- [OBJECTIVE] Rewrite the listing from the line containing "You are a GUI agent. The screenshot is 538×1547." through the line containing "DSpace Software (347, 1506)", changing "pixel" to "point" and keeping everything else the same.

═══ DATA PROVIDED ═══

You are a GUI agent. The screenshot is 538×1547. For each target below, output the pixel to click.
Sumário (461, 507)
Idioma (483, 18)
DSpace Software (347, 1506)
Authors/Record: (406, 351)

═══
═══ DATA PROVIDED ═══

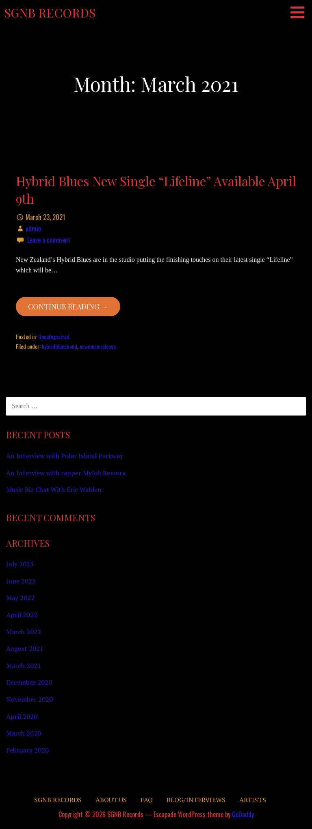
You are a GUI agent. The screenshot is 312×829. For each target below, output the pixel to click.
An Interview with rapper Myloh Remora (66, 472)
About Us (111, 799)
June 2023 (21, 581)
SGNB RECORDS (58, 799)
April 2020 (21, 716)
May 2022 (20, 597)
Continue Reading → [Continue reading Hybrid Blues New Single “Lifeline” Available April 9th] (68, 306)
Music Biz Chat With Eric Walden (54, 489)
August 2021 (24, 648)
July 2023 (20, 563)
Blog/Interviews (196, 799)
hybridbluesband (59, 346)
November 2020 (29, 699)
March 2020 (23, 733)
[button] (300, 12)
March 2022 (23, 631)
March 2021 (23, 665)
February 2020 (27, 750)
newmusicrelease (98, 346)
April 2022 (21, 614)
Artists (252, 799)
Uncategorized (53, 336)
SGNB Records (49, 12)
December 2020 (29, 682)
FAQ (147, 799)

═══

- [SOLUTION FOR THIS TASK]
You are a GUI agent. The screenshot is 538×1547. For each target below, output the point to click.
Sumário (461, 507)
Idioma (483, 18)
DSpace Software (347, 1506)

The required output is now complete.